The Dutch government is aiming to further speed up the coronavirus vaccination process, following widespread criticism of the slow and bureaucratic approach.
Health minister Hugo de Jonge has told MPs in a briefing that by early March, two million vaccinations should have been given, as capacity expands.
The current 25 mass vaccination centres have capacity to carry out 230,000 vaccinations a week. By April, De Jonge said, there should be 100 locations nationwide carrying out the programme, with capacity for 450,000 vaccinations a week. By June, he said, capacity should have increased to 700,000.
Meanwhile, the stockpile of Pfizer vaccines – which had been kept to ensure people could get the second dose – is now being used up in a further effort to speed up progress.
However, it is still unclear how many doses of the AstraZeneca vaccine, which had formed the backbone of the Dutch strategy, will be delivered. Officials in The Hague hope to receive 125,000 doses next week followed by 675,000 in February and the same again in March.
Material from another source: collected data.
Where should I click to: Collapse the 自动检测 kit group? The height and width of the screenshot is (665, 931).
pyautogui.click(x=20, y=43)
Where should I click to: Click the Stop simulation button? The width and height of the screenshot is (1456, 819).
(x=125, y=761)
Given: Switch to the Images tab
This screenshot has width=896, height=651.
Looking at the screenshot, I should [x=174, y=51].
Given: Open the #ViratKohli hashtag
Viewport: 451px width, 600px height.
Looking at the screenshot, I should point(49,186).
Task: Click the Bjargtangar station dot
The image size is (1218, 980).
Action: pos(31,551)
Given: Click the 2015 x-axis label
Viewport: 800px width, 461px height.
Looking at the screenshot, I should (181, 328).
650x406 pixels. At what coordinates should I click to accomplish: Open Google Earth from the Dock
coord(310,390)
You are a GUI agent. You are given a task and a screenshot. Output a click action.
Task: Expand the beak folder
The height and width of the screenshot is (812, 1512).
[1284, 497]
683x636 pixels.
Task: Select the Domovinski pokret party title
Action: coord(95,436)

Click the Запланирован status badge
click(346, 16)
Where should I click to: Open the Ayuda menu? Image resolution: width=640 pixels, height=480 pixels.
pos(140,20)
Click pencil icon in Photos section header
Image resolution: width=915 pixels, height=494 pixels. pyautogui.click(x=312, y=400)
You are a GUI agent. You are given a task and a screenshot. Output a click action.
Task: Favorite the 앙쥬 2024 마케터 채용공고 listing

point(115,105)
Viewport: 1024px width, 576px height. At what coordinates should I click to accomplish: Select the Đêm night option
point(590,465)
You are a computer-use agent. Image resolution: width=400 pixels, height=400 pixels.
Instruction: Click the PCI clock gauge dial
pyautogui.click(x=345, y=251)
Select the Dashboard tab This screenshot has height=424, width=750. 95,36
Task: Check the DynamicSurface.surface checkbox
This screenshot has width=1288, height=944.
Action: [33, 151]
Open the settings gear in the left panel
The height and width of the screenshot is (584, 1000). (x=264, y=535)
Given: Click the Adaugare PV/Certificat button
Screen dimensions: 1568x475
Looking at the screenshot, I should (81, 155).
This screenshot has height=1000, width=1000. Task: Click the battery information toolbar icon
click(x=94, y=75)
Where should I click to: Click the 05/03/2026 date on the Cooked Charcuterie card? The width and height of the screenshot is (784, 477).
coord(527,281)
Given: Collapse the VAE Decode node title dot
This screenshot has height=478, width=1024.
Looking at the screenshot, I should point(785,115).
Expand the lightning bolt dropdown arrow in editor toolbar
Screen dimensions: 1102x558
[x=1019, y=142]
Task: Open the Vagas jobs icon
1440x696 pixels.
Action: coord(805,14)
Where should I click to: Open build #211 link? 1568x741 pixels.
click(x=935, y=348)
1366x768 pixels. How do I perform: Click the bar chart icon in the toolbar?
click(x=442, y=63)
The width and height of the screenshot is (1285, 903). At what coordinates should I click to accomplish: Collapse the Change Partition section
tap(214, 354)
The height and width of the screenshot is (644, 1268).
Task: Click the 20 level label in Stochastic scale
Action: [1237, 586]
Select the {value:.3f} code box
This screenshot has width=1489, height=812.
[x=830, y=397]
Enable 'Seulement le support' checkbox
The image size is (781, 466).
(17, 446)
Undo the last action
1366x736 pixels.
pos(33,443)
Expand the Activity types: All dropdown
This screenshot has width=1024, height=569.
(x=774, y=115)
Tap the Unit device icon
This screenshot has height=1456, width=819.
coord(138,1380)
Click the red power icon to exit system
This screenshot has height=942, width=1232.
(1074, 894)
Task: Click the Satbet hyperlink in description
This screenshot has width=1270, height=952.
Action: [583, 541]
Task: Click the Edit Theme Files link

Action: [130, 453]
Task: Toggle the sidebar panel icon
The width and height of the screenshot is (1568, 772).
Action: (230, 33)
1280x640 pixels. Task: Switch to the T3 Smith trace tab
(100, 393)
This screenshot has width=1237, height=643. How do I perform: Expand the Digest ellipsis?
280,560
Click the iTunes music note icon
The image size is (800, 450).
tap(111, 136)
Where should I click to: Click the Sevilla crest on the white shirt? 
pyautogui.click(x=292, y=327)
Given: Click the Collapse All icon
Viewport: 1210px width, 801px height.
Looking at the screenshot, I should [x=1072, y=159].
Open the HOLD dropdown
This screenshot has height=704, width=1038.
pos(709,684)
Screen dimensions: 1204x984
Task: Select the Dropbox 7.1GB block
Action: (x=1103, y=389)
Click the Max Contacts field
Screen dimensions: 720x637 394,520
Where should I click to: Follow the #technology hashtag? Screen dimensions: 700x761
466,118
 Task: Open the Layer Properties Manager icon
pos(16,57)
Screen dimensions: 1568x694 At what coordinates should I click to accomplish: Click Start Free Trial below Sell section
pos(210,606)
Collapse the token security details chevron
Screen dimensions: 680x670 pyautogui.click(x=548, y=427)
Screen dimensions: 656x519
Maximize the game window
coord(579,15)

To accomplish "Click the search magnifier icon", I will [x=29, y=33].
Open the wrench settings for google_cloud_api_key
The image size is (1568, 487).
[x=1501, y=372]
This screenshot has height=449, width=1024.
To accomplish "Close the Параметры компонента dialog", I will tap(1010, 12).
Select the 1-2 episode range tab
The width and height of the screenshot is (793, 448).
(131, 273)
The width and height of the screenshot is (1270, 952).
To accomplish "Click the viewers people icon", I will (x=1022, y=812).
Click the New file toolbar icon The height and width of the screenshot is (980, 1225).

The Netherlands has also bought eight million more doses of the Moderna vaccine, he said.
De Jonge told reporters at Tuesday night’s press conference that the Netherlands has now ordered over 80 million doses from eight different pharmaceuticals companies up to the first quarter of 2022, and that 60 million have been allocated under EU rules.
The Netherlands has a population of 17.4 million.
MPs are due to discuss the vaccination strategy with De Jonge later on Wednesday.